» **YOUR OBJECTIVE**: Each entry below is to be restated word for word, with no pictures carried over.

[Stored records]
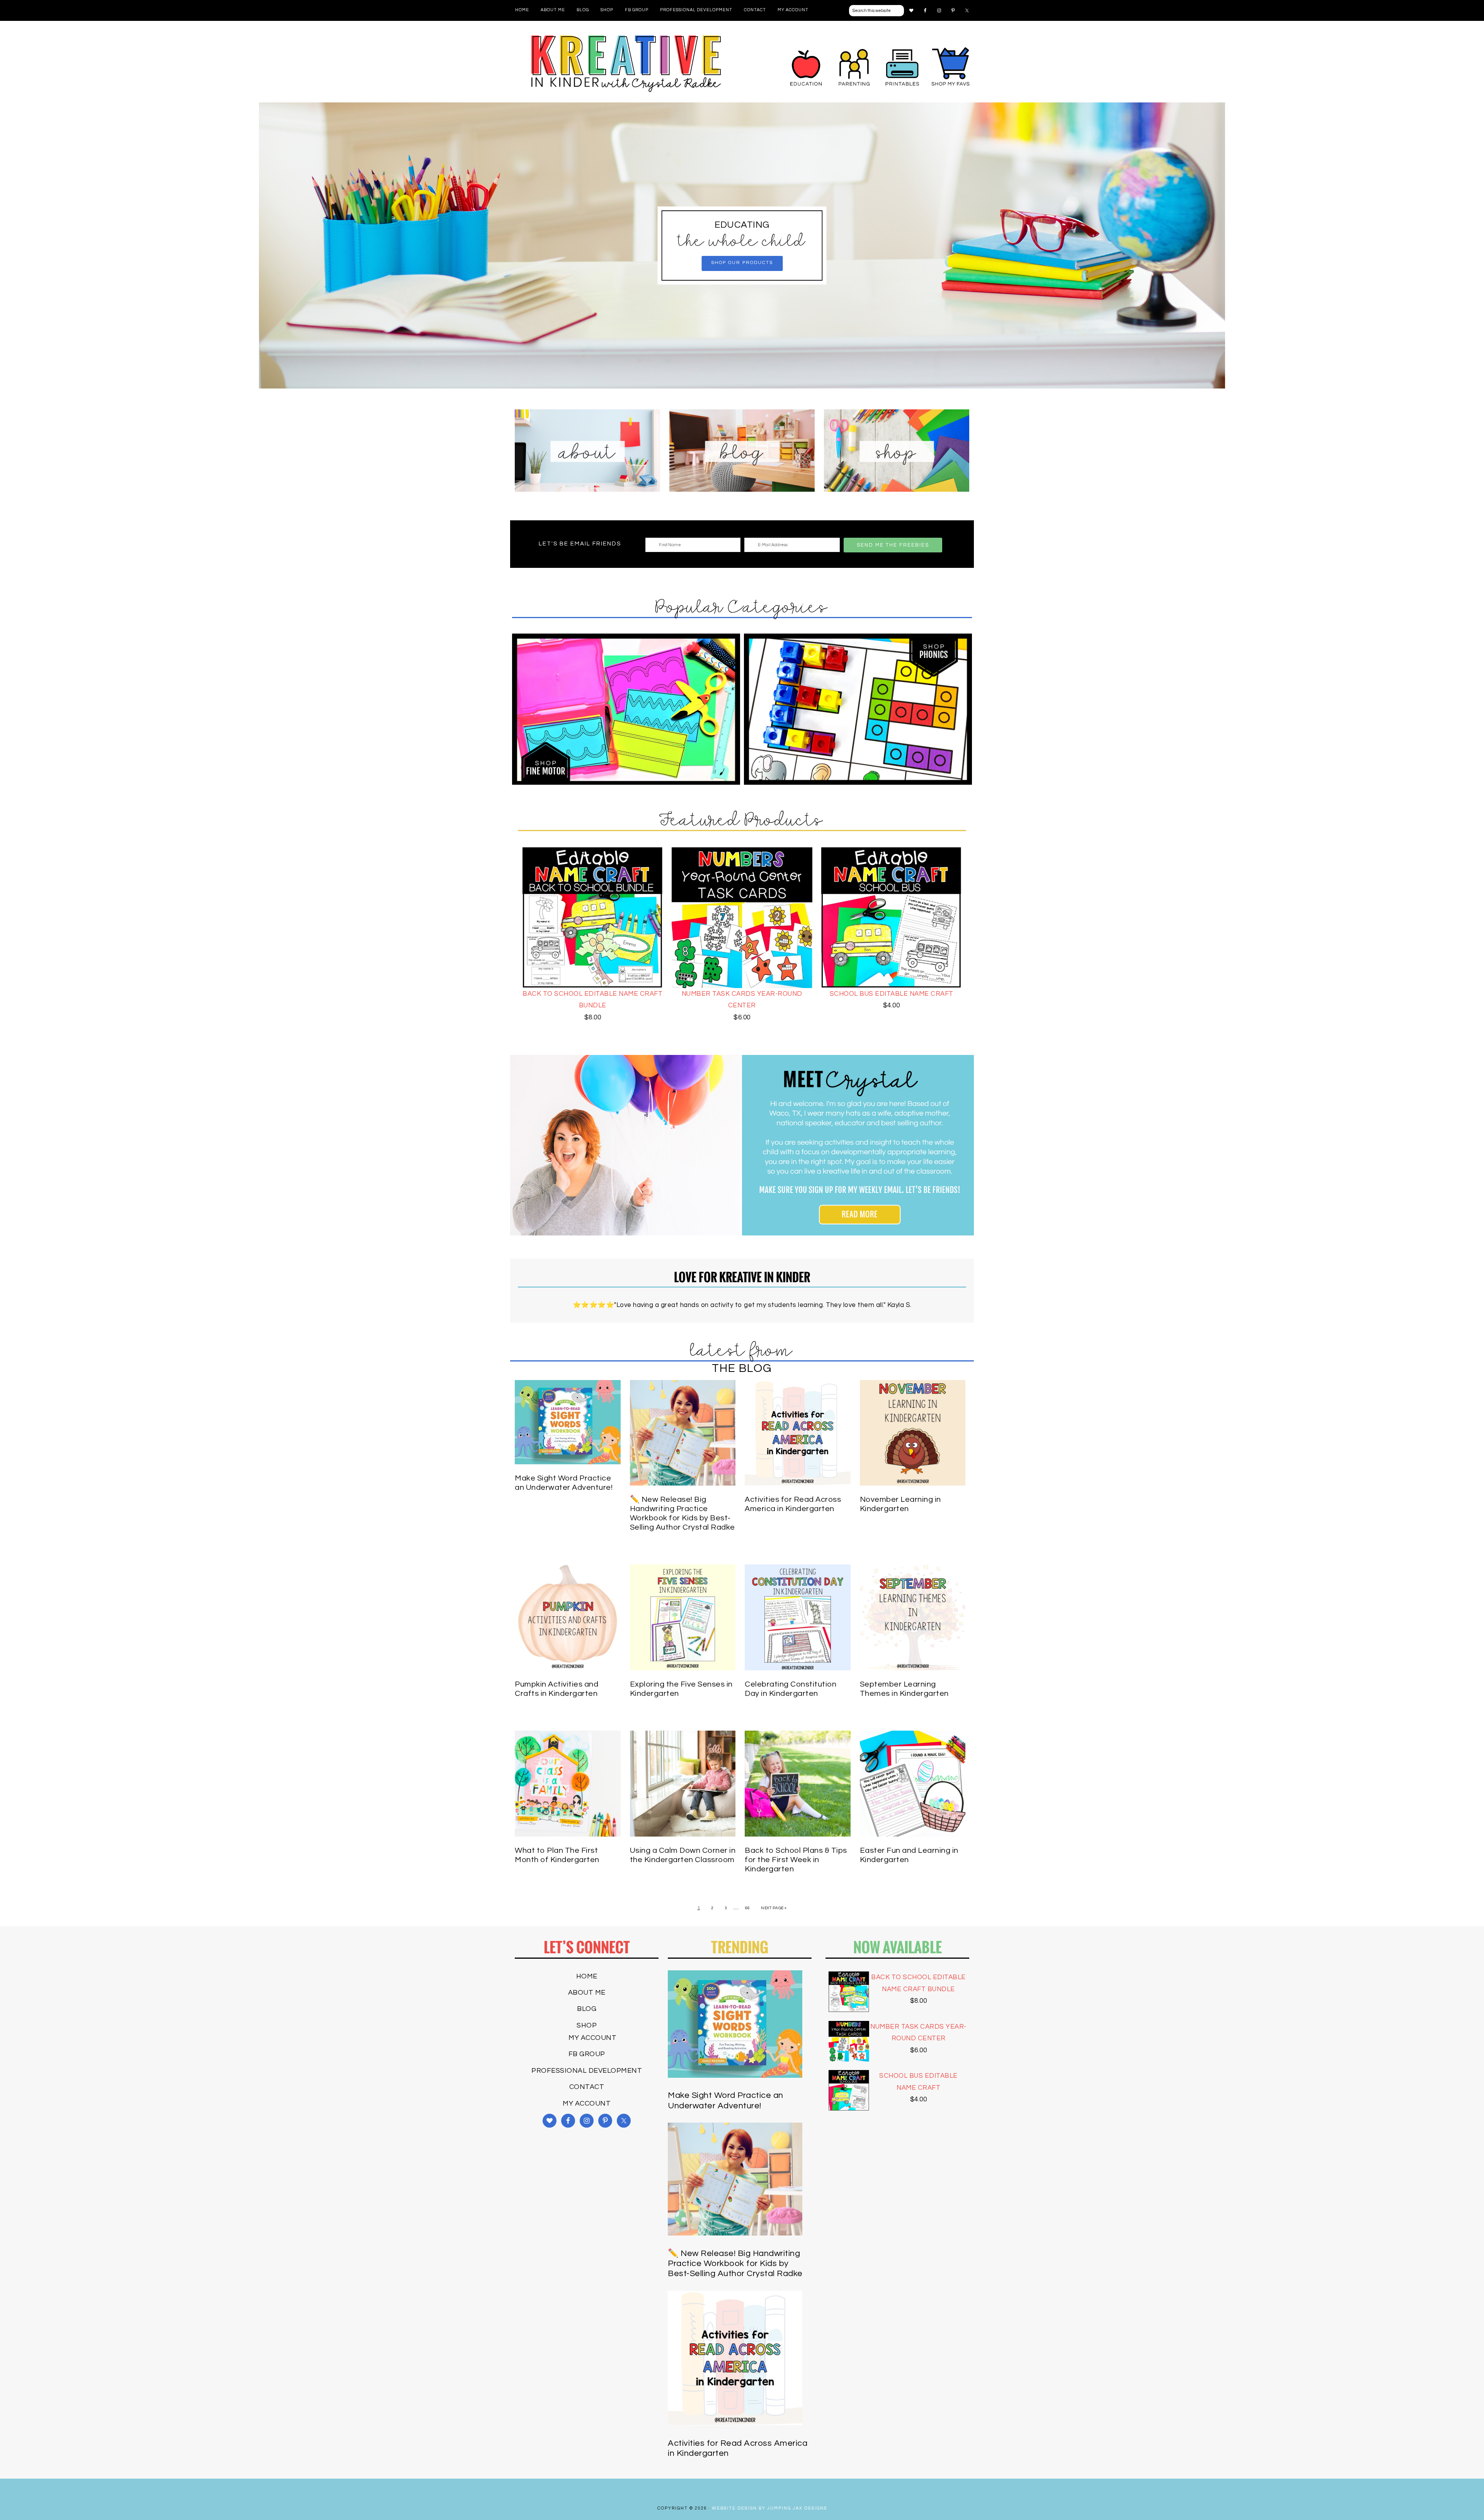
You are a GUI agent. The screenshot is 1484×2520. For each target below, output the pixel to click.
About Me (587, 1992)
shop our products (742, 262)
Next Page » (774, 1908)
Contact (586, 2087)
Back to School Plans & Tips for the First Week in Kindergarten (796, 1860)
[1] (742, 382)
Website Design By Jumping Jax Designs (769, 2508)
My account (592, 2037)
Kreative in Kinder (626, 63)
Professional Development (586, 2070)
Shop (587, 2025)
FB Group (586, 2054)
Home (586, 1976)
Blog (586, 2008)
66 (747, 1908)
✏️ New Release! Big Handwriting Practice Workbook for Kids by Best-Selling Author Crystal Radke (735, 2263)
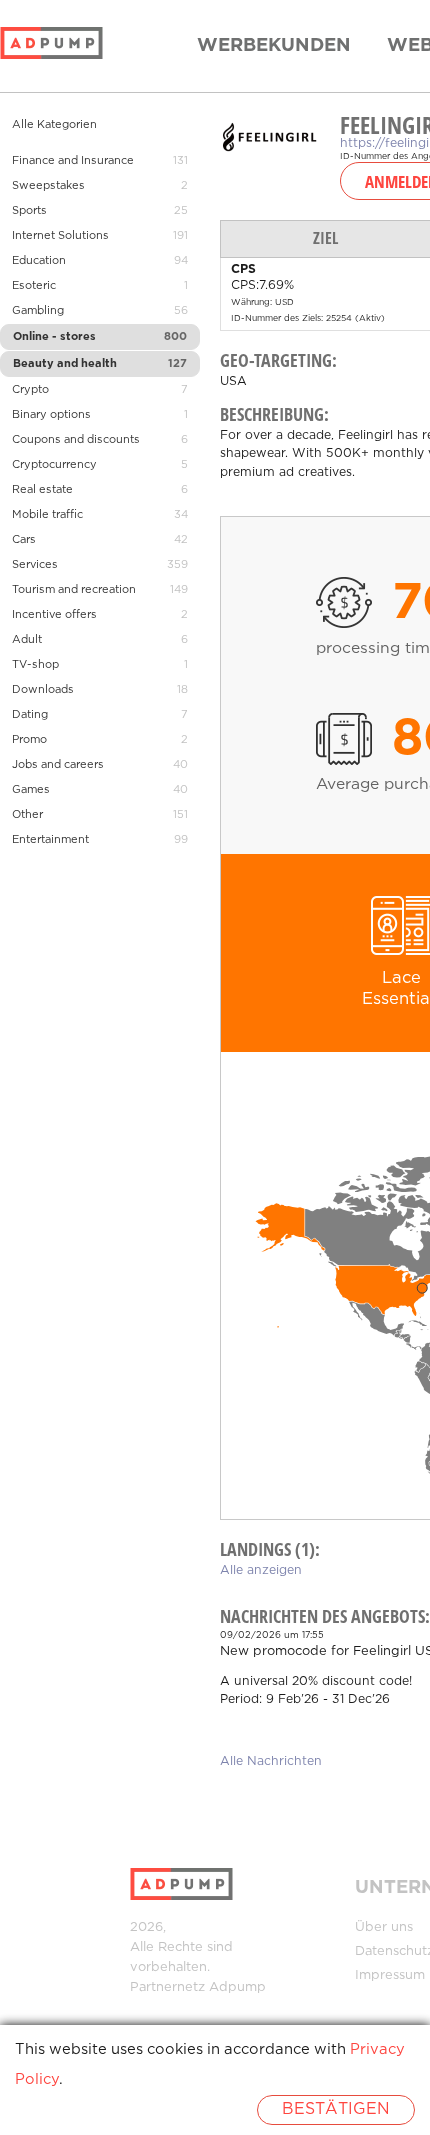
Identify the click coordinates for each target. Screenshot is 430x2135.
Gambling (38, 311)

» **TASK RESPONSE**:
You are a GUI agent. The screenshot is 1484×2520. For each target below, output the pixel to click.
About Me (587, 1992)
shop our products (742, 262)
Next Page » (774, 1908)
Contact (586, 2087)
Back to School Plans & Tips for the First Week in Kindergarten (796, 1860)
[1] (742, 382)
Website Design By Jumping Jax Designs (769, 2508)
My account (592, 2037)
Kreative in Kinder (626, 63)
Professional Development (586, 2070)
Shop (587, 2025)
FB Group (586, 2054)
Home (586, 1976)
Blog (586, 2008)
66 (747, 1908)
✏️ New Release! Big Handwriting Practice Workbook for Kids by Best-Selling Author Crystal Radke (735, 2263)
Identify the click coordinates for each target. Screenshot is 430x2135.
Gambling (38, 311)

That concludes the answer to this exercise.